▶ Your goal
From the listing below, set down exactly the lines between the one holding "Screen dimensions: 1591x895" and the one holding "Open 学校信息 submenu", inclusive. No other line is wanted.

▶ Information
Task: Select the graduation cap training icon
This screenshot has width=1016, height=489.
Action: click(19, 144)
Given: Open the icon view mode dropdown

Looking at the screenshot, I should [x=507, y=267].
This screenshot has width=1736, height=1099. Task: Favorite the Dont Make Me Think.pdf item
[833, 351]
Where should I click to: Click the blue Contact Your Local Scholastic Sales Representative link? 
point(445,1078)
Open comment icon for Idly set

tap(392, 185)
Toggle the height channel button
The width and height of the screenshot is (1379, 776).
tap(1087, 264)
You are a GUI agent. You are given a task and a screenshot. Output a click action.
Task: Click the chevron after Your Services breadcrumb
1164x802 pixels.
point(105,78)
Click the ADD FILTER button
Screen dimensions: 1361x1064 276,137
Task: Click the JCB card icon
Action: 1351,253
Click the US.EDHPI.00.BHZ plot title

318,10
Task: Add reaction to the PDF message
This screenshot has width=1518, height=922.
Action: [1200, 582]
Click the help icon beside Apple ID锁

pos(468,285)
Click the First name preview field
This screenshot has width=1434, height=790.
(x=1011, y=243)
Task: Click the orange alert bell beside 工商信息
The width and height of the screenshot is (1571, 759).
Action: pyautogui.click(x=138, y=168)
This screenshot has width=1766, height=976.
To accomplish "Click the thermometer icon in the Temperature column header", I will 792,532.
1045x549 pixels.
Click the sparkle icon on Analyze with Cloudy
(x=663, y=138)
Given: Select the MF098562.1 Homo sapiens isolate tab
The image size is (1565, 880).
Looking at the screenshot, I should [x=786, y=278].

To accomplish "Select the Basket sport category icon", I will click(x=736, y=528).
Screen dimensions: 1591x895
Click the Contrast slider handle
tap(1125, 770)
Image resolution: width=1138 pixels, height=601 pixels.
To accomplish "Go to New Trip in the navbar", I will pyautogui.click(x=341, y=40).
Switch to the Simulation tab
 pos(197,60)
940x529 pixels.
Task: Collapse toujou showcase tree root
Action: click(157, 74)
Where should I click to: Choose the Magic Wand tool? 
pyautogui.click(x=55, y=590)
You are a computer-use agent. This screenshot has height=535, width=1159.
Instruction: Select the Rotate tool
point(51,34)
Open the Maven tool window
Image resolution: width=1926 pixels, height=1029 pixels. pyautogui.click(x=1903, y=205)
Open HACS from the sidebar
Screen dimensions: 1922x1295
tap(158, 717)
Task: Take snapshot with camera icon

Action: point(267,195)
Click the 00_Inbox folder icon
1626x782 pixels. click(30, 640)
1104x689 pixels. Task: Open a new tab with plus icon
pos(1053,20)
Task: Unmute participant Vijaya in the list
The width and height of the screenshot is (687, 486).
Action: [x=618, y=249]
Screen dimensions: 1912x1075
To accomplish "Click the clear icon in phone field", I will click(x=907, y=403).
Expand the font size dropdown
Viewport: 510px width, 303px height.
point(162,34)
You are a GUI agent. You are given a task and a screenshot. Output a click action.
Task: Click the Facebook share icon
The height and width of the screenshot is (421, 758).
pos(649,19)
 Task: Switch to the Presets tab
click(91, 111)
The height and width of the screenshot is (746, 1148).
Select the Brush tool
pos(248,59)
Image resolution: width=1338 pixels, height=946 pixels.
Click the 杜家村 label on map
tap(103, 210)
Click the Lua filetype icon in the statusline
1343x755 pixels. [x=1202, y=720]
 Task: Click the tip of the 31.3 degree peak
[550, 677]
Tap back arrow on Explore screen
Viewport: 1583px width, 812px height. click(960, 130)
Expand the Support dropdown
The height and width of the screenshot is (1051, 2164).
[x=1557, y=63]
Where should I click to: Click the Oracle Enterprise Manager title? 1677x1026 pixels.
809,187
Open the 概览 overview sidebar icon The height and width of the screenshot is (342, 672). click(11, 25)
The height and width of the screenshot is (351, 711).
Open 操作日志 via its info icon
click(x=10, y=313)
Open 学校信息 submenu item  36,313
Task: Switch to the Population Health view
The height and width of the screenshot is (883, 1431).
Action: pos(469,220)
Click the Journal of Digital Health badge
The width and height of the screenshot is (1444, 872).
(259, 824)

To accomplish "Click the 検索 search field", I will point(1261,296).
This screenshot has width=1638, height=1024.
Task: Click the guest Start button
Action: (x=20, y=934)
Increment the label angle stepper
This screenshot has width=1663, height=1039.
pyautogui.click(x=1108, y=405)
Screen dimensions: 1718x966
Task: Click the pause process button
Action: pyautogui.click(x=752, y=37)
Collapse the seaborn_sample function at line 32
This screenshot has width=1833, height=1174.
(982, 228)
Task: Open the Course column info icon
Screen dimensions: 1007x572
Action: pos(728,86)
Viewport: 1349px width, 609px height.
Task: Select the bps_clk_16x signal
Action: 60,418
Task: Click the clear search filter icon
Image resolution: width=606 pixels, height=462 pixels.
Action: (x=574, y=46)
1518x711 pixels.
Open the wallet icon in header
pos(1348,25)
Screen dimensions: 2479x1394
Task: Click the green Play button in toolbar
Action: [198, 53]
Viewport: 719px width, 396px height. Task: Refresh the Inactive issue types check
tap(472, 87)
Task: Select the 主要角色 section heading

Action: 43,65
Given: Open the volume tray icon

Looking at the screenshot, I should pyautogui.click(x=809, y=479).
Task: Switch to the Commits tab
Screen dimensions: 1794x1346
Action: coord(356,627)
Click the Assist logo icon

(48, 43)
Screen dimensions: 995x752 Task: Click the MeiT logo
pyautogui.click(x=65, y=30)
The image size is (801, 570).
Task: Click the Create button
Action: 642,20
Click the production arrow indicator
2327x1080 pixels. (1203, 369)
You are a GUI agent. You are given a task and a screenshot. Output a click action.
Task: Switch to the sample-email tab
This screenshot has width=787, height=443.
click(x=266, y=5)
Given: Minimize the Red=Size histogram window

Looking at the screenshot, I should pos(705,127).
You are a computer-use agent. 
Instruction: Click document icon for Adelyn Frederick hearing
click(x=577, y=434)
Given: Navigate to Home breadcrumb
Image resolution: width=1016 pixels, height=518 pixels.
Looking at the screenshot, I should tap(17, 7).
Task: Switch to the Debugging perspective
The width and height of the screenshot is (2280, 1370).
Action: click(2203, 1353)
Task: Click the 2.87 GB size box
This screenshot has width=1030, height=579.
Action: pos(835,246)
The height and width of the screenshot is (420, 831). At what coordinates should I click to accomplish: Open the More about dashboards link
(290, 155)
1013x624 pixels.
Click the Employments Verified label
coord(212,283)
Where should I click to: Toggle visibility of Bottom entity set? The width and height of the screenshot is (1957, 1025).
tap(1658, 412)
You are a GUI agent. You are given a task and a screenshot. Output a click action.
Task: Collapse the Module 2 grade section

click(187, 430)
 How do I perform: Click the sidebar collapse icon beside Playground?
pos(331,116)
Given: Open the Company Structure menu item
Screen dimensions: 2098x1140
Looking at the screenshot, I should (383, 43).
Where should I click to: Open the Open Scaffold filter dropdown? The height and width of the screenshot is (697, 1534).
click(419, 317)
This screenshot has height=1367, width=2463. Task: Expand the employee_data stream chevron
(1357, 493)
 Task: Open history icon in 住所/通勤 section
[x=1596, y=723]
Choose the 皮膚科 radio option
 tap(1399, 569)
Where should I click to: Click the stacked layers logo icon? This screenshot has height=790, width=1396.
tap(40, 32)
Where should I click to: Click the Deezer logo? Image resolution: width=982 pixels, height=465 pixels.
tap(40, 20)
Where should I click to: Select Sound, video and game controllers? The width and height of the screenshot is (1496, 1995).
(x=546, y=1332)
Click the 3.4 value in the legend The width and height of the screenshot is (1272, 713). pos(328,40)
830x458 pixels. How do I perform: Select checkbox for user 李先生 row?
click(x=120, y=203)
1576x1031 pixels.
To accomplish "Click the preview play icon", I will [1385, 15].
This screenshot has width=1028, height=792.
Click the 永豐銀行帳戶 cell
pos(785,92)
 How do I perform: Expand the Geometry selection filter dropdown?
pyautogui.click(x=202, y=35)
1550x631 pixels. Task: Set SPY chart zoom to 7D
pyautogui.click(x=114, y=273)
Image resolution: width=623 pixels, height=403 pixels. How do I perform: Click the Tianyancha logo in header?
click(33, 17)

▶ Output below
Screen dimensions: 1591x895
Click the Contrast slider handle
tap(1125, 770)
Image resolution: width=1138 pixels, height=601 pixels.
To accomplish "Go to New Trip in the navbar", I will pyautogui.click(x=341, y=40).
Switch to the Simulation tab
 pos(197,60)
940x529 pixels.
Task: Collapse toujou showcase tree root
Action: click(157, 74)
Where should I click to: Choose the Magic Wand tool? 
pyautogui.click(x=55, y=590)
You are a computer-use agent. This screenshot has height=535, width=1159.
Instruction: Select the Rotate tool
point(51,34)
Open the Maven tool window
Image resolution: width=1926 pixels, height=1029 pixels. pyautogui.click(x=1903, y=205)
Open HACS from the sidebar
Screen dimensions: 1922x1295
tap(158, 717)
Task: Take snapshot with camera icon

Action: point(267,195)
Click the 00_Inbox folder icon
1626x782 pixels. click(30, 640)
1104x689 pixels. Task: Open a new tab with plus icon
pos(1053,20)
Task: Unmute participant Vijaya in the list
The width and height of the screenshot is (687, 486).
Action: [x=618, y=249]
Screen dimensions: 1912x1075
To accomplish "Click the clear icon in phone field", I will click(x=907, y=403).
Expand the font size dropdown
Viewport: 510px width, 303px height.
point(162,34)
You are a GUI agent. You are given a task and a screenshot. Output a click action.
Task: Click the Facebook share icon
The height and width of the screenshot is (421, 758).
pos(649,19)
 Task: Switch to the Presets tab
click(91, 111)
The height and width of the screenshot is (746, 1148).
Select the Brush tool
pos(248,59)
Image resolution: width=1338 pixels, height=946 pixels.
Click the 杜家村 label on map
tap(103, 210)
Click the Lua filetype icon in the statusline
1343x755 pixels. [x=1202, y=720]
 Task: Click the tip of the 31.3 degree peak
[550, 677]
Tap back arrow on Explore screen
Viewport: 1583px width, 812px height. click(960, 130)
Expand the Support dropdown
The height and width of the screenshot is (1051, 2164).
[x=1557, y=63]
Where should I click to: Click the Oracle Enterprise Manager title? 1677x1026 pixels.
809,187
Open the 概览 overview sidebar icon The height and width of the screenshot is (342, 672). click(11, 25)
The height and width of the screenshot is (351, 711).
Open 操作日志 via its info icon
click(x=10, y=313)
Open 学校信息 submenu item  36,313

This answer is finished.